As I understand it's a tradeoff between memory overhead due to hash
table size and cpu overhead due to length of collision chains.

> I've pulled this, but considering that it got reverted once, I'm
> really fed up with this kind of thing. This needs to be fixed.

Right, I'll try convert stackdepot to rhashtable. If it turns out
infeasible for some reason, we could at least have an "auto" default
that autosizes the table according to how much memory the system has.

> Because I'm _this_ close to just reverting it again, and saying "No,
> you tried this crap already, didn't learn from the last time, and then
> did the same thing all over again just in a different guise".
>
> Linus

2022-05-26 10:12:12

by Vlastimil Babka

[permalink] [raw]

Subject: Re: [GIT PULL] slab for 5.19

On 5/25/22 23:36, Linus Torvalds wrote:
> Because it used to be that stack depot users were fairly easy to
> figure out.

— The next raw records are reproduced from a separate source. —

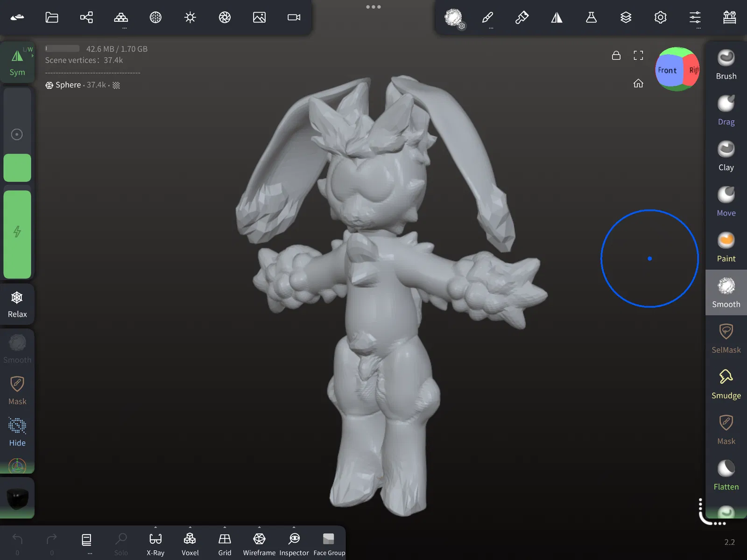Click the Front face of view cube
This screenshot has width=747, height=560.
click(667, 70)
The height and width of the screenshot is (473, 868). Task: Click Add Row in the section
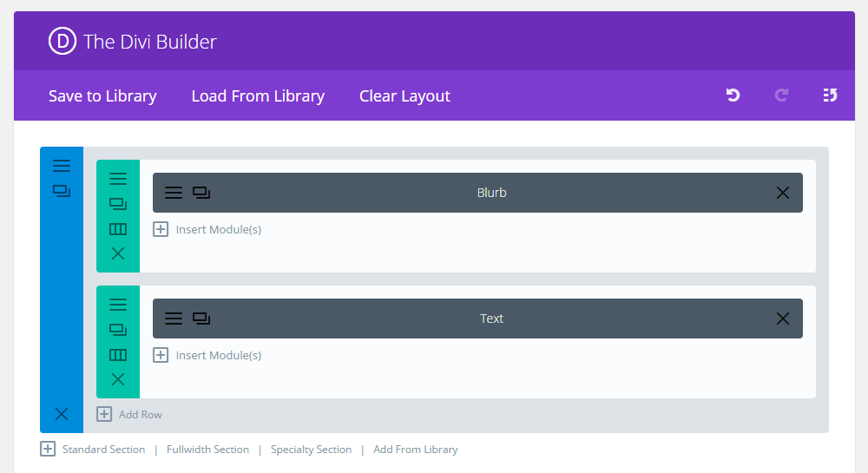[x=129, y=414]
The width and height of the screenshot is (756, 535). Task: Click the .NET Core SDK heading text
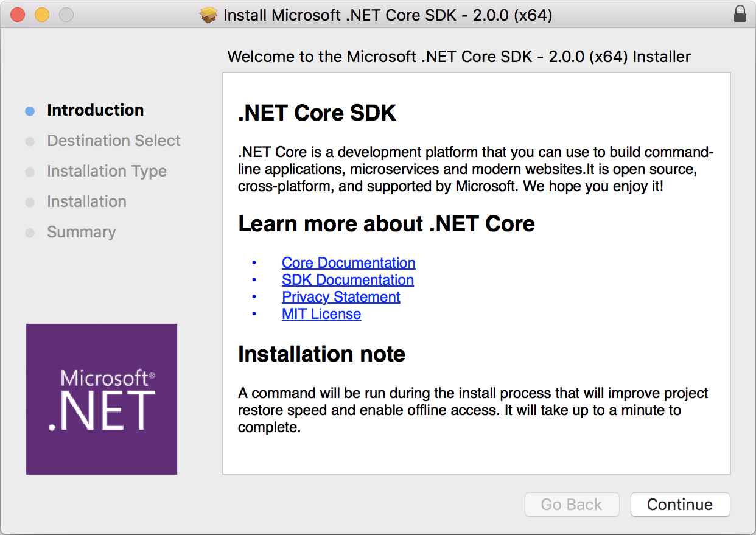click(x=317, y=113)
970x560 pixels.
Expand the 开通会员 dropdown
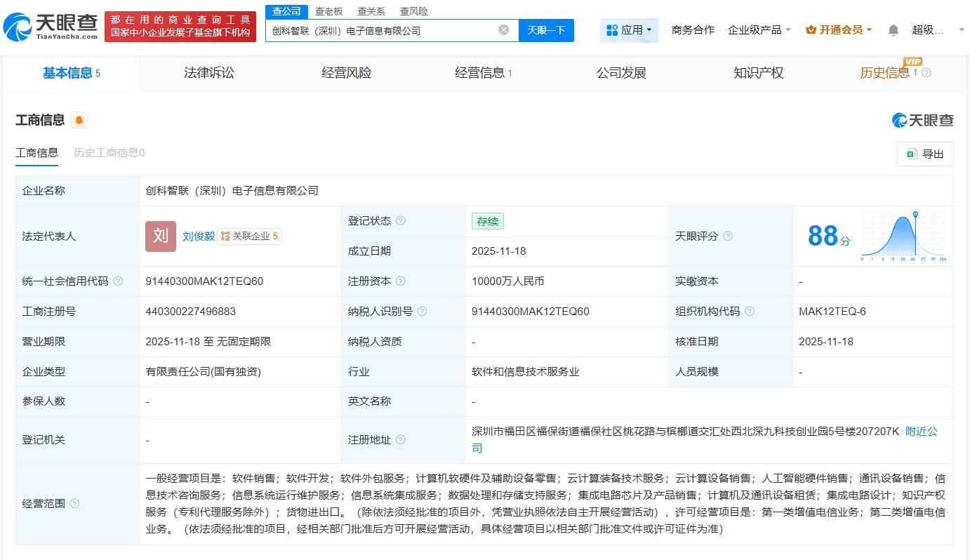(x=839, y=30)
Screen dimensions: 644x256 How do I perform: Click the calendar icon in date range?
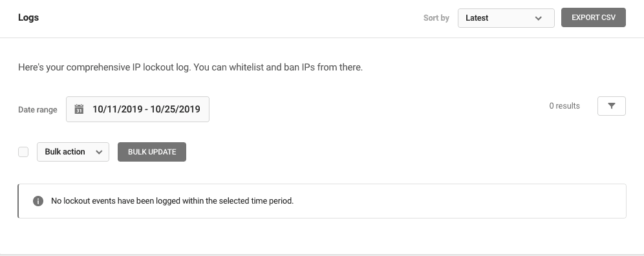point(79,109)

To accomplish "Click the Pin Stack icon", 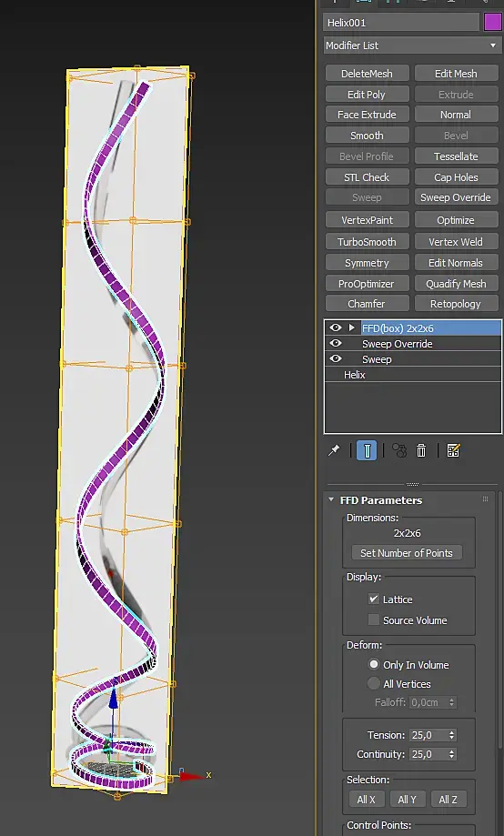I will (x=334, y=450).
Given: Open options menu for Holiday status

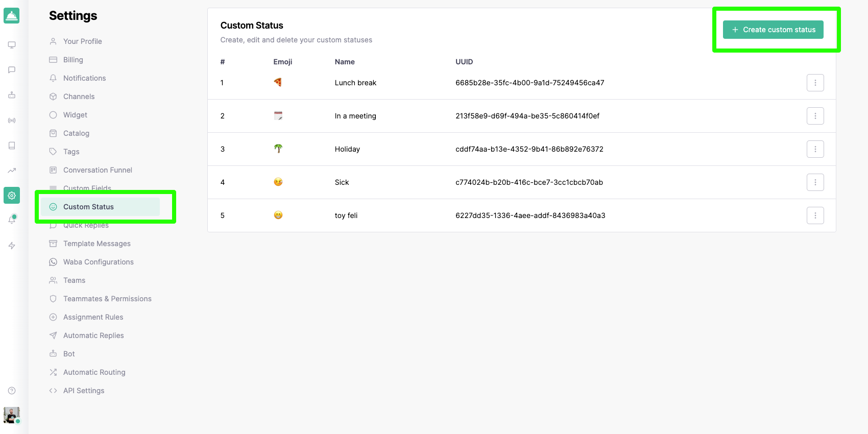Looking at the screenshot, I should click(x=815, y=149).
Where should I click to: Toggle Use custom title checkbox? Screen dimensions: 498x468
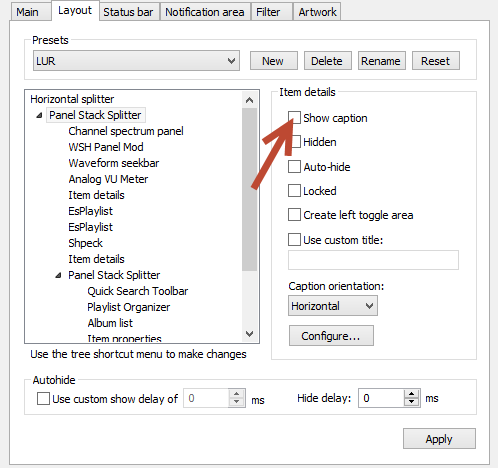pos(294,239)
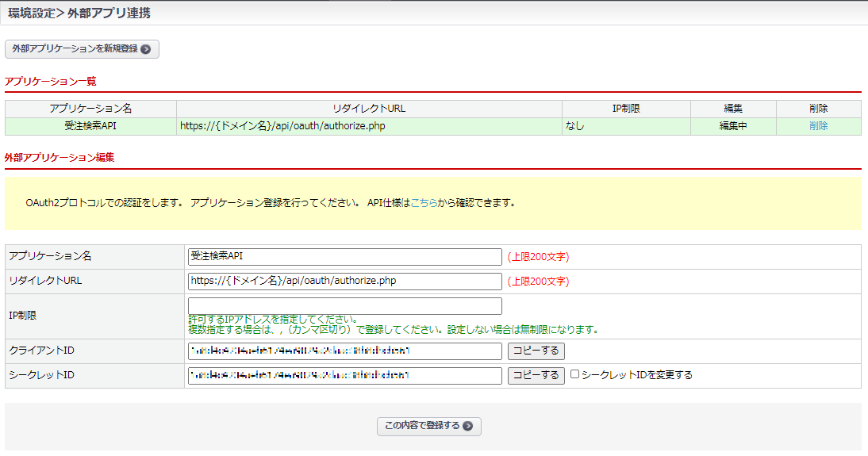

It was all about pretty special debug options that enable
> a lot of very special code (KASAN and PAGE_OWNER - is there anything
> else?).

Some parts of DRM debugging and looks like also recently networking
through ref_tracker, which also seems to be debugging.

> Very clearly just debug builds.
>
> But this slab change means that now it's basically *always* enabled as
> an option, and that means that now it had better do sane things
> because it's enabled by default and not something that can easily be
> ignored any more.
>
> The kernel config phase is something I'm very sensitive to, because
> honestly, it's just about the worst part of building a kernel.
> Everything else is pretty easy. The kernel config is painful.
>
> That means that we should not ask insane questions - and asking what
> static size you want for a data structure that 99% of all people have
> absolutely _zero_ idea about or interest in is wrong.

Understood.

> So the problem here is two-fold:
>
> (a) it introduces a new compile-time question that isn't sane to ask
> a regular user, but is now exposed to regular users.
>
> (b) this by default uses 1MB of memory for a feature that didn't in
> the past, so now if you have small machines you need to make sure you
> make a special kernel config for them.
>
> And (a) happens unconditionally, while (b) is conditional. And it's
> now clear exactly what all triggers the actual allocation in (b).
>
> I _hope_ it's never triggered unless you actively enable slub debug,
> but at least from a quick grep it wasn't obvious.
>
> For example, if you happen to have rcutorture enabled, do you get the
> allocation then just because rcutorture uses
>
> kcp = kmem_cache_create("rcuscale", 136, 8, SLAB_STORE_USER, NULL);
>
> even if you have nothing else that would enable slaub debugging? It
> *looked* that way to me from a quick grep, but I could easily have
> missed something.

Yes, running rcutorture will trigger that stackdepot allocation, but as
that's in RCU debugging part of config, I considered it in the same
category as enabling slub debugging.
But yeah I realize it might become a problem if someone wants to run
rcutorture on m68k :/

> Linus

2022-05-26 18:55:21

by Linus Torvalds

[permalink] [raw]

Subject: Re: [GIT PULL] slab for 5.19

On Wed, May 25, 2022 at 3:01 PM Vlastimil Babka <[email protected]> wrote:
>
> Yes, running rcutorture will trigger that stackdepot allocation, but as
> that's in RCU debugging part of config, I considered it in the same
> category as enabling slub debugging.

Yeah, I don't think rcutorture is a problem per se, it was more an
example of a random interaction that doesn't actually seem to make
much sense.

As far as I can tell, there is nothing in rcutorture that actually
wants that stack trace, and it seems to be doing just a test of the
object dumping working.

So it was more the oddity and randomness of it that made me go
"Whaah?" There might be others hiding elsewhere, that rcutorture use
just happened to use the flag explicitly.

Linus

2022-05-26 20:07:49

by Linus Torvalds

[permalink] [raw]

Subject: Re: [GIT PULL] slab for 5.19

On Mon, May 23, 2022 at 2:54 AM Vlastimil Babka <[email protected]> wrote:
>
> The stackdepot conversion was already attempted last year but
> reverted by ae14c63a9f20. The memory overhead (while not actually
> enabled on boot) has been meanwhile solved by making the large
> stackdepot allocation dynamic.

Why do I still see

+config STACK_HASH_ORDER
+ int "stack depot hash size (12 => 4KB, 20 => 1024KB)"
+ range 12 20
+ default 20

there then?

All that seems to have happened is that it's not a static allocation
any more, but it's still a big allocation very early at boot by
default.

The people who complained about this last time were on m68k machines
iirc, and 1MB there is not insignificant.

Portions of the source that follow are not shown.